OpenAPI Validator
Validate OpenAPI JSON or YAML for basic structure and view a normalized JSON version.
OpenAPI JSON/YAML
Results
- Paste a spec and click "Validate" to see issues.
Free OpenAPI validator for JSON and YAML specs
This OpenAPI validator helps you inspect API specifications written in JSON or YAML without needing to wire up a larger toolchain first. You can paste an OpenAPI or Swagger document, run a quick structural check, and review a normalized JSON version to make debugging easier.
It is useful for backend developers, API designers, frontend teams, QA engineers, technical writers, and platform teams working with API contracts during development, review, or documentation workflows.
What this OpenAPI tool helps you do
- validate OpenAPI JSON and YAML documents
- spot basic structural issues in API specs
- review a normalized JSON representation
- debug formatting and parsing problems faster
- check schemas, paths, and top-level API document structure
That makes it useful when you want a fast sanity check before committing a spec, sharing it with a team, or feeding it into another API workflow.

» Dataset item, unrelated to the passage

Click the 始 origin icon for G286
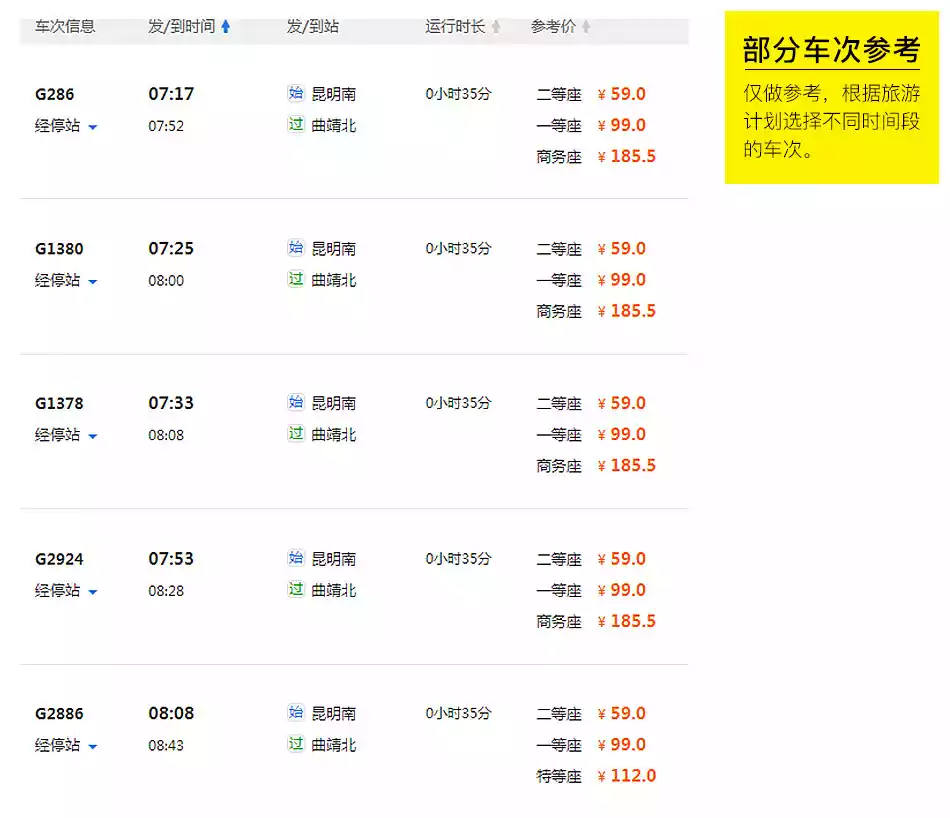 [x=295, y=94]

Why validate an OpenAPI or Swagger file?
API specs often become a shared contract between teams. If the structure is broken, fields are misplaced, or the document does not parse correctly, it can slow down development, break tooling, and create confusion between frontend, backend, QA, and documentation teams.
A validator gives you a quicker way to catch those issues early before they affect code generation, mock servers, client SDKs, or published docs.
Helpful for OpenAPI design and debugging
When building or editing an OpenAPI file, even a small indentation problem in YAML or a misplaced object in JSON can cause the whole spec to fail. A browser-based validator makes it easier to test changes quickly and confirm that the overall shape of the specification still makes sense.
This is especially helpful when you are working iteratively on paths, schemas, components, request bodies, responses, or reusable definitions.
Common use cases for an OpenAPI validator
Spec review
Quickly inspect whether a proposed API contract is well-formed before sharing it with other teams.
Toolchain preparation
Check that a spec is parseable before using it for code generation, mock servers, documentation, or SDK workflows.
YAML to JSON inspection
Review a normalized JSON version when you want a more explicit view of the parsed structure behind the YAML source.
Debugging spec errors
Catch broken formatting, missing sections, or invalid structural patterns before they cause trouble elsewhere.
OpenAPI JSON vs YAML
OpenAPI documents are commonly written in either JSON or YAML. YAML is often easier for humans to read and edit, while JSON can be easier to inspect programmatically and more explicit when debugging structure. Being able to validate both and review normalized JSON helps bridge that gap.
This is useful when specs move between editors, repositories, generation tools, and CI workflows that may prefer one format over the other.
Good practices when working with API specs
- keep path and schema naming consistent
- validate changes before publishing or merging
- review reusable components carefully
- test examples and response structures alongside the spec
- use normalized output when debugging nested objects
A cleaner validation step often saves time later when teams start relying on the spec for implementation and documentation.
Browser-based API spec validation
This tool is designed for quick in-browser use, making it handy for development, review, API design discussions, and documentation workflows. It gives you a simple way to sanity-check an OpenAPI spec without spinning up a heavier validation environment for every small edit.